## EXERCISE
Could you retype everything from the line containing "Given: Open the 1D interval dropdown" down to the end of the records, keeping every line as it stands? Leave the pictures out of your answer.

## ROWS
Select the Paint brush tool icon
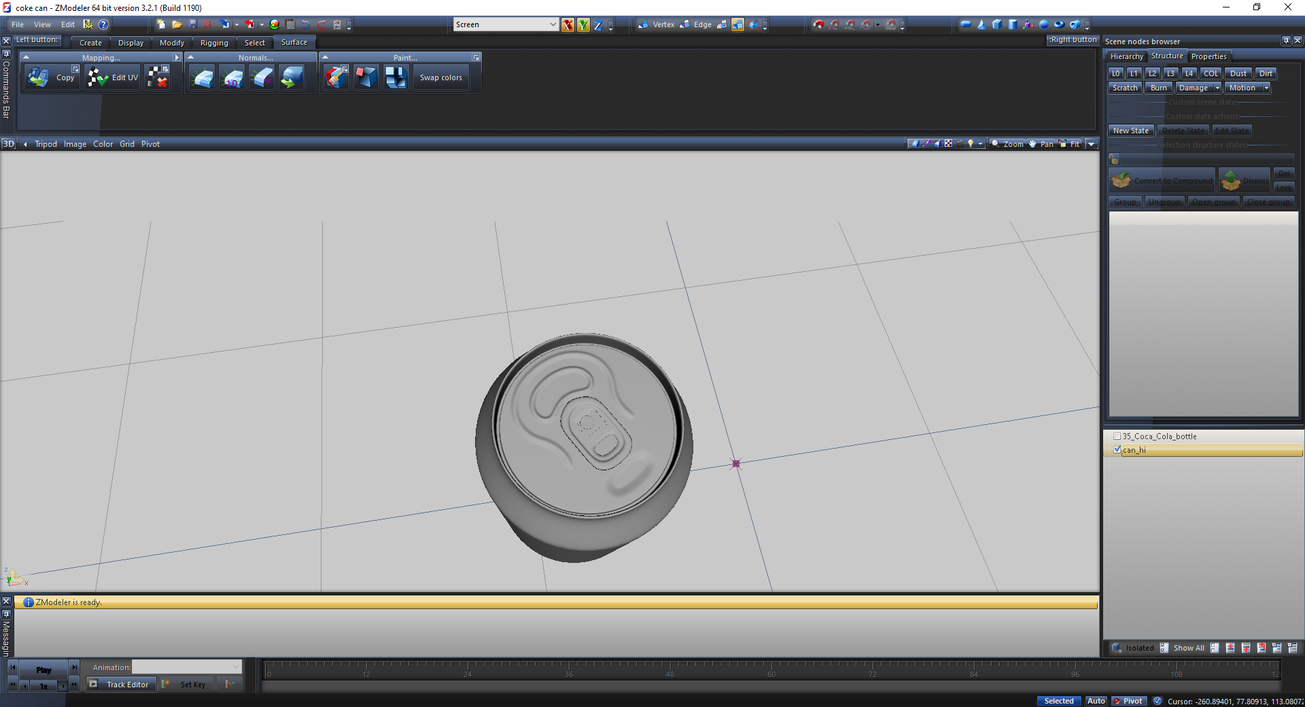Viewport: 1305px width, 707px height. pos(336,77)
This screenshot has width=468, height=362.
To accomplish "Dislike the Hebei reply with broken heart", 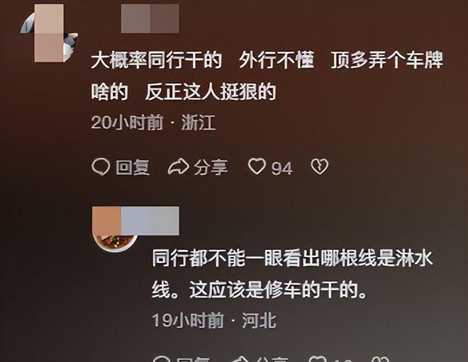I will [381, 359].
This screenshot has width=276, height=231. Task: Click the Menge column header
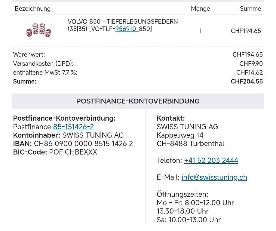pos(200,9)
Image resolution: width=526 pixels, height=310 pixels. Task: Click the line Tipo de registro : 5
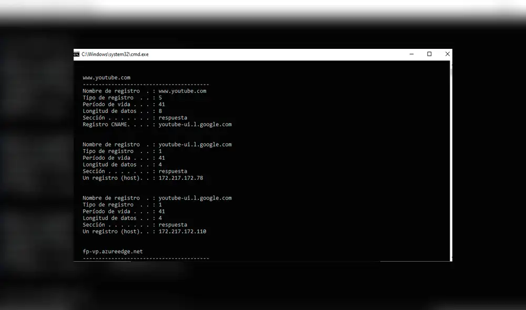point(122,97)
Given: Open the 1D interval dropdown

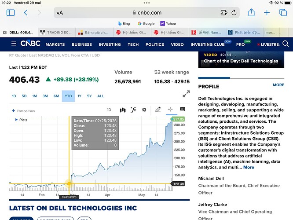Looking at the screenshot, I should [x=109, y=110].
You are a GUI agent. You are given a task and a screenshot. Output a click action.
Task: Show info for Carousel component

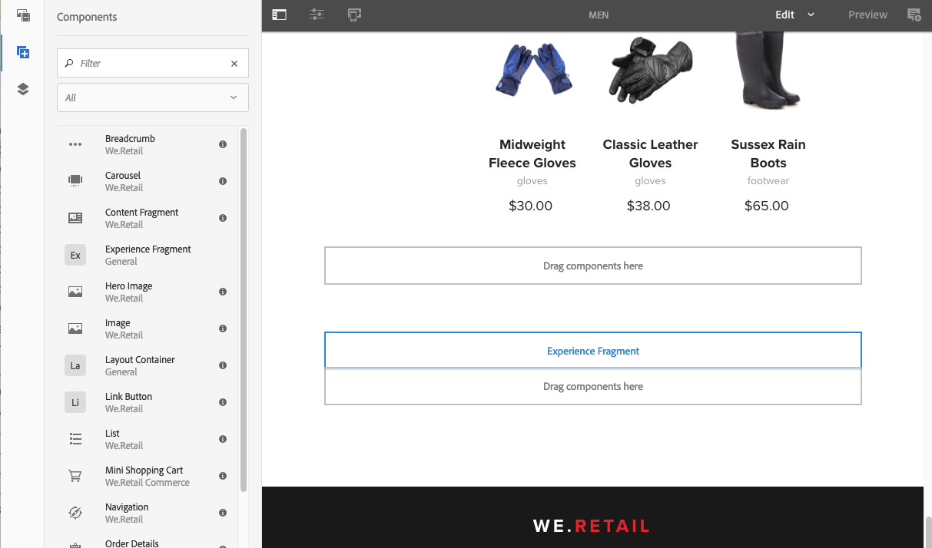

## TASK RESPONSE
Given: Open the 1D interval dropdown

Looking at the screenshot, I should [x=109, y=110].
You are a GUI agent. You are given a task and a screenshot. Output a click action.
Task: Show info for Carousel component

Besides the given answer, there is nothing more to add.